--- INSTRUCTIONS TO FOLLOW ---
Reproduce the stretch of the article on U.S. and Chinese data-center construction from "Huang said that" through "global AI race.", word for word.

--- PASSAGE ---
::::::::

Nvidia CEO Says U.S. Data-Center Builds Take Years while China ‘Builds a Hospital in a Weekend’
Jensen Huang warns U.S. regulations slow AI infrastructure rollout compared with China’s rapid build pace
Nvidia’s Chief Executive Officer, Jensen Huang, recently highlighted a stark contrast between the timelines for constructing data centres in the United States and China, suggesting that while U.S. projects take roughly three years, Chinese authorities seem to complete major builds — such as hospitals — in a matter of days.
The remarks come as part of a broader defence of rapid global AI infrastructure build-out amid regulatory and energy-cost challenges in the United States.
Huang said that data-center construction in the U.S. is slowed by regulatory complexity, state-by-state permitting, environmental reviews, and high electricity prices.
In contrast, he described China as having the capacity to mobilise resources and approvals swiftly, enabling exceptionally rapid construction — an argument he used to warn that the U.S. risks falling behind in the global AI race.
He also reiterated his firm’s expectation that worldwide spending on data centre infrastructure will surge, reaching up to one trillion dollars by 2028. Under that outlook, the infrastructure required to support generative artificial intelligence — from GPUs to power and cooling systems — must keep pace with demand.

::::::::

--- DATA TO EXAMINE ---
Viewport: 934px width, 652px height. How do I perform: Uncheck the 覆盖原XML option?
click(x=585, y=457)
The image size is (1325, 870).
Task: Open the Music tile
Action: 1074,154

::::::::

--- ANSWER TO THIS EXERCISE ---
Huang said that data-center construction in the U.S. is slowed by regulatory complexity, state-by-state permitting, environmental reviews, and high electricity prices.
In contrast, he described China as having the capacity to mobilise resources and approvals swiftly, enabling exceptionally rapid construction — an argument he used to warn that the U.S. risks falling behind in the global AI race.